Lemtapes believes there are many sustainability benefits to replacing PET with cellulose as a base material for tapes. “The main industry application for the product is corrugated beverage packaging, and frozen fish and meat packaging. Here the tape is used to reinforce the whole package and thus makes lightweighting of the box possible; as we showed at FEFCO 2017, this can be up to 23% of the total box weight.”

Furthermore, according to Mr Liponkoski, the Puretape can be placed in existing recycling systems, however, “Current systems do not unfortunately separate plastic and organic fibres. Hopefully in the future we can have a system that allows 100% of the external fibres to also be recycled.”

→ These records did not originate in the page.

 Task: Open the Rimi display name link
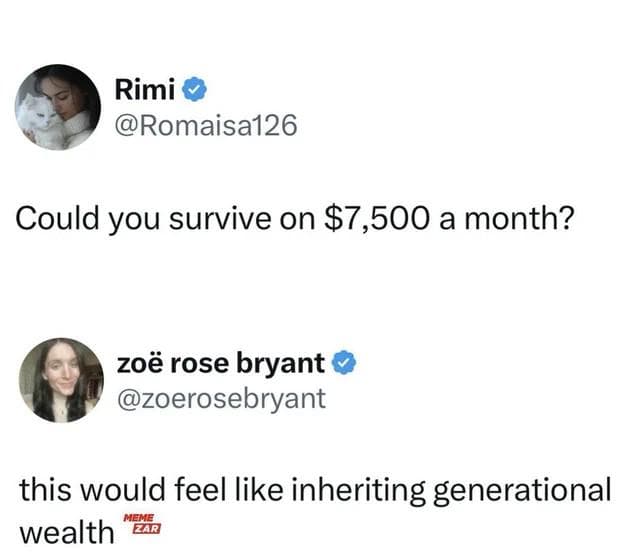(x=146, y=92)
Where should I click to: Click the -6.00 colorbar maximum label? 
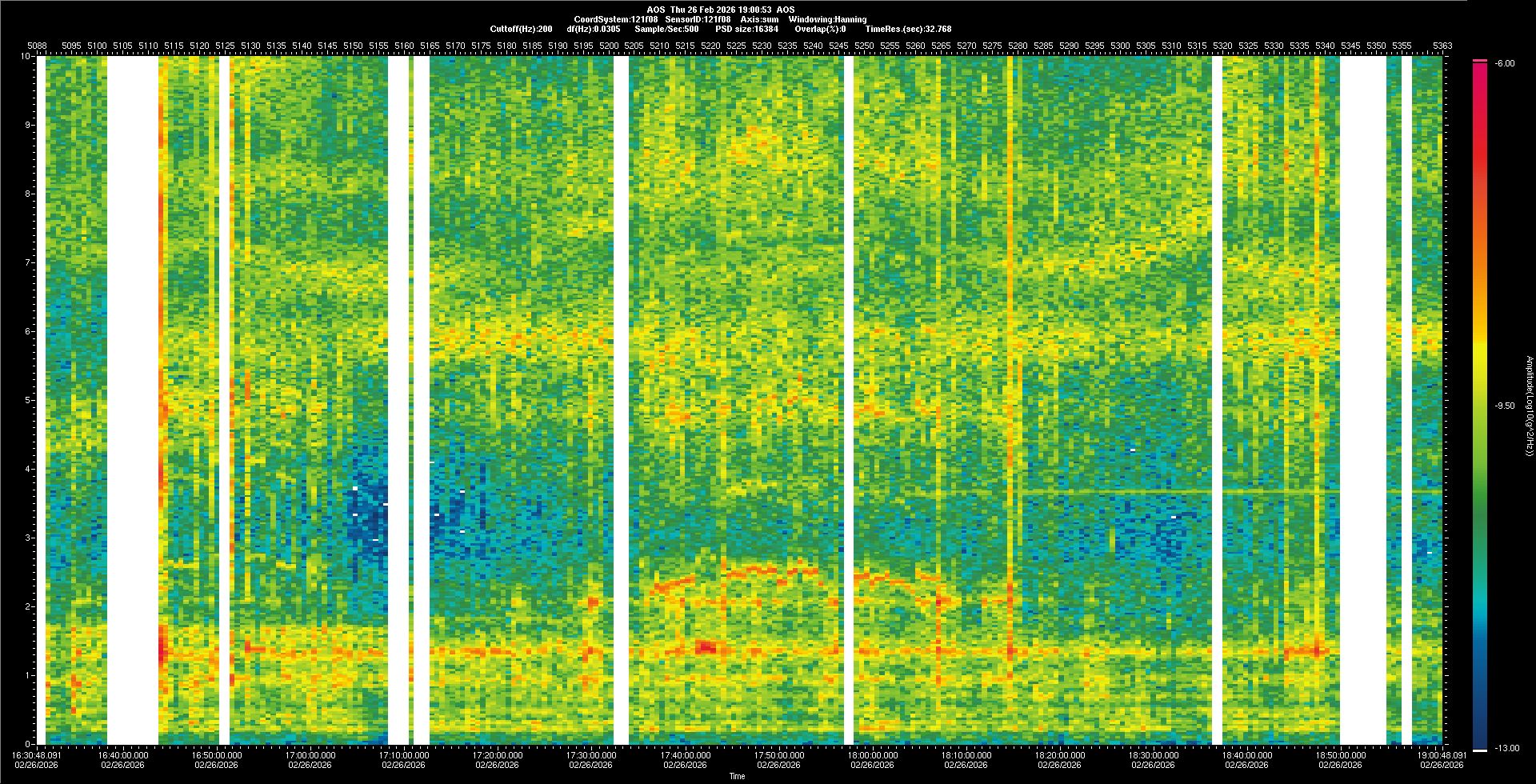[x=1504, y=63]
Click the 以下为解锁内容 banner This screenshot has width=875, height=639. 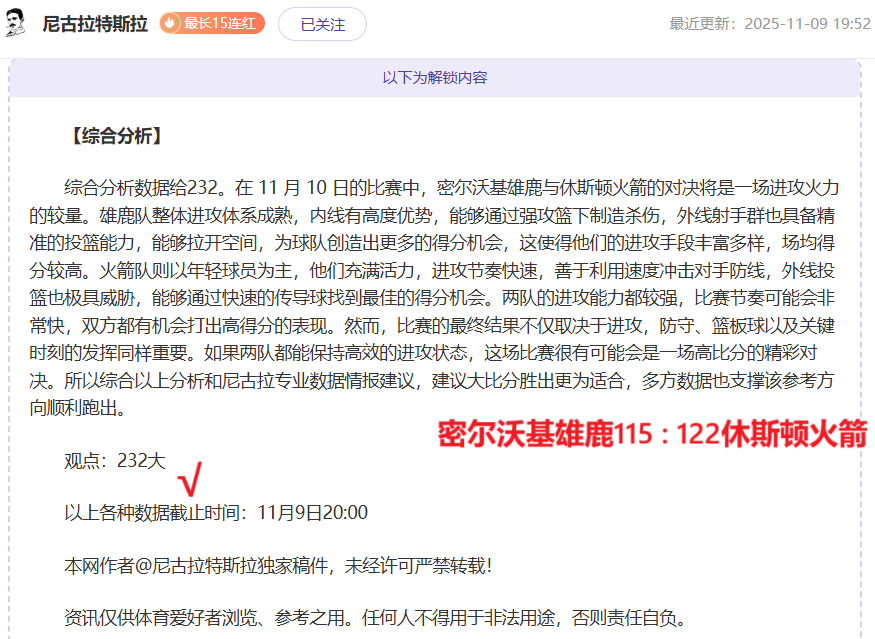point(435,77)
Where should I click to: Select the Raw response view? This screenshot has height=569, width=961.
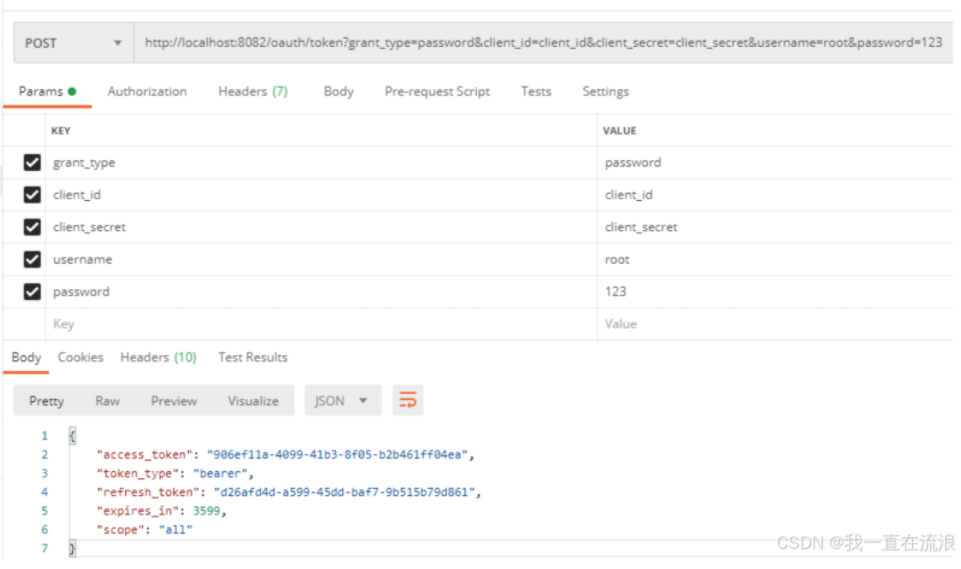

Of course, there are always challenges to be faced when it comes to such innovation in material usage. “As material the cellulose fibres are thicker than PET and we had to innovate on how to apply them. Now the first tests show that in the final package the tape behaviour is the same as with PET-based tapes and we can claim to have succeeded in this.”

The ongoing backlash against plastics has certainly provided fuel for discussion of alternative materials, and opened the way for products such as PureTape to take their place on the market. That being said, Mr Liponkoski acknowledges there are still applications where plastics are the most logical choice – in particular for food preservation purposes.

With plastics, he says, “our biggest concern is recycling. If there were a system for equal recycling of plastics as there is for paper-based materials, then plastics would not be so harmful for the environment. As long as such systems do not exist, we aim to develop tapes that can be better recycled.”

Another such example from Lemtapes is ECOtape, which is made from recycled polyester. “This also reduces the carbon footprint compared with existing tape solutions, since it is produced from recycled and not virgin PET.

He concludes: “In theory we should be able to make a cotton- or hemp-based tape as well. We see far more possibilities for fibre-based technology compared with film-based tapes.”